WageIndicator Living Wage background:

The WageIndicator Living Wage is set to provide acceptable living standard to a family of a particular size. WageIndicator presents Living Wages for several household types and working hours which reflect the most frequently found real situations in which people have to make a living: 1. Typical family Living Wage is a baseline estimate that respects the country specific conditions. Typical family is comprised of two adults and the number of children is given by country specific fertility rate (the average number of children a woman is expected to have during her lifespan). One adult is working full-time and the working hours of second adult are approximated by national employment rate.
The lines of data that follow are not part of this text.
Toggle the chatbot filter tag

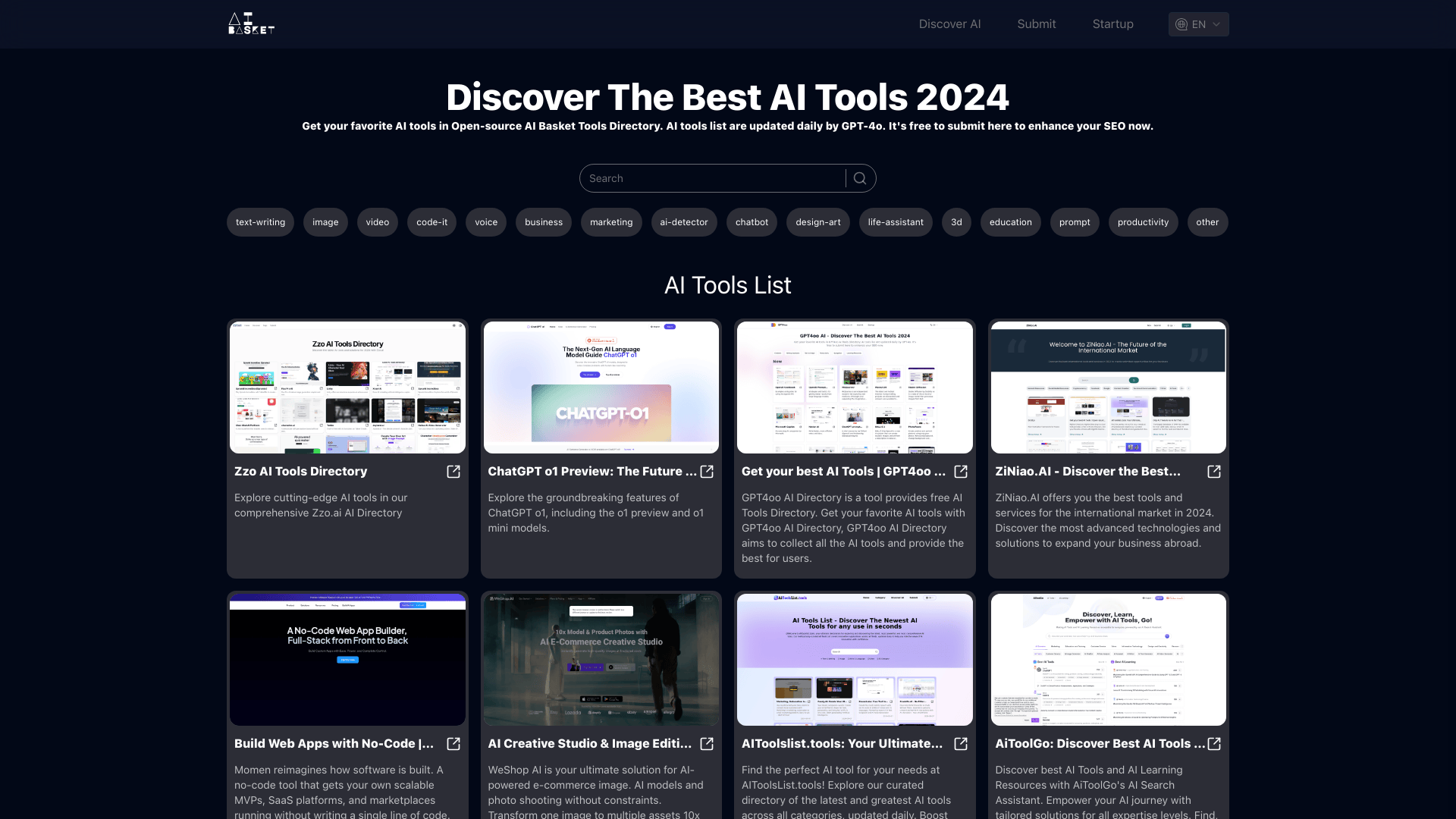751,222
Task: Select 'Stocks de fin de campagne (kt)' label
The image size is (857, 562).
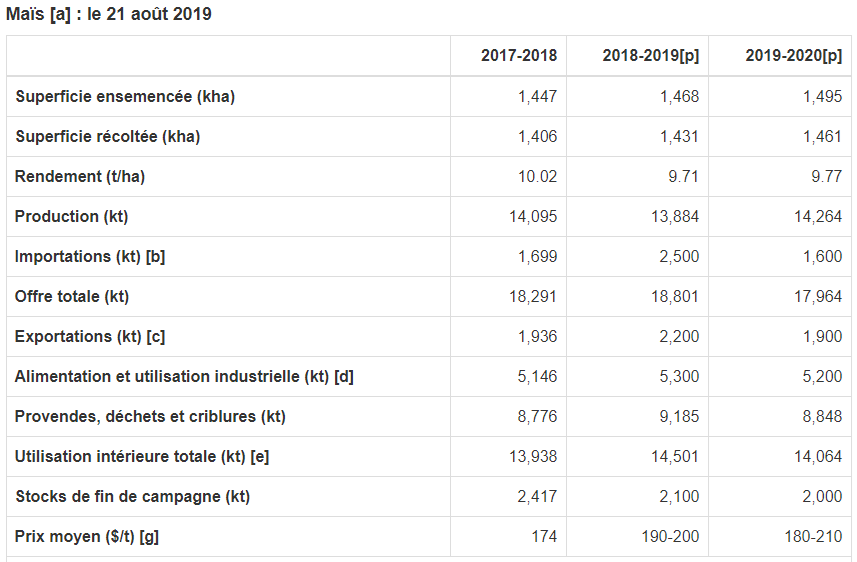Action: pos(132,497)
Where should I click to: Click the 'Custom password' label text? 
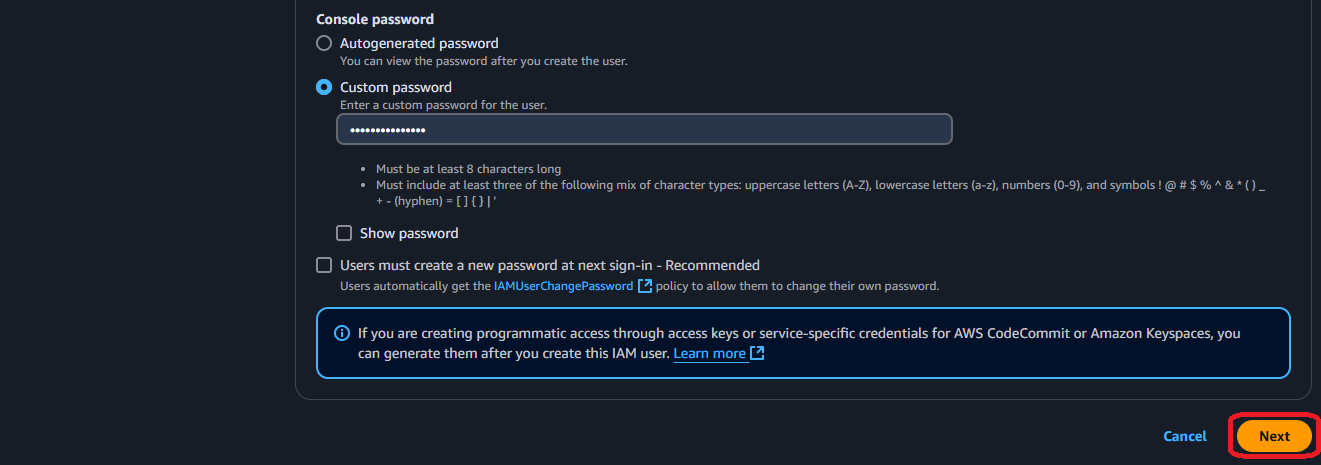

The total income earned by two adults paid living wage is sufficient to reach adequate living standard. 2. Standard family Living Wage is estimated for a family composed of two adults and two children (referred to as family 2+2). Living wage is calculated under different assumptions about working hours. These include that both adults work full-time (family employment rate is 2), or at least one adult works part-time or half-time (family employment rate is 1.8 and 1.5), or one adult does not work at all (i.e. patriarchal model with family employment 1). Alternatives refer to trade-offs between leisure and work and define what living wage represents. In every case the total income earned by two adults paid living wage is sufficient to reach adequate living standard. 3. Extended family Living Wage includes family with three or four children. One adult works full-time and the work intensity of second parent is approximated by national employment rate. 4. Individual Living Wage represents an acceptable standard of living for a single individual working full-time.

Data sources: WageIndicator Cost of Living Survey, World Bank Databank Fertility rate 2010-2014, ILO Estimated participation rate in 2017, FAO Food balance sheet in 2013.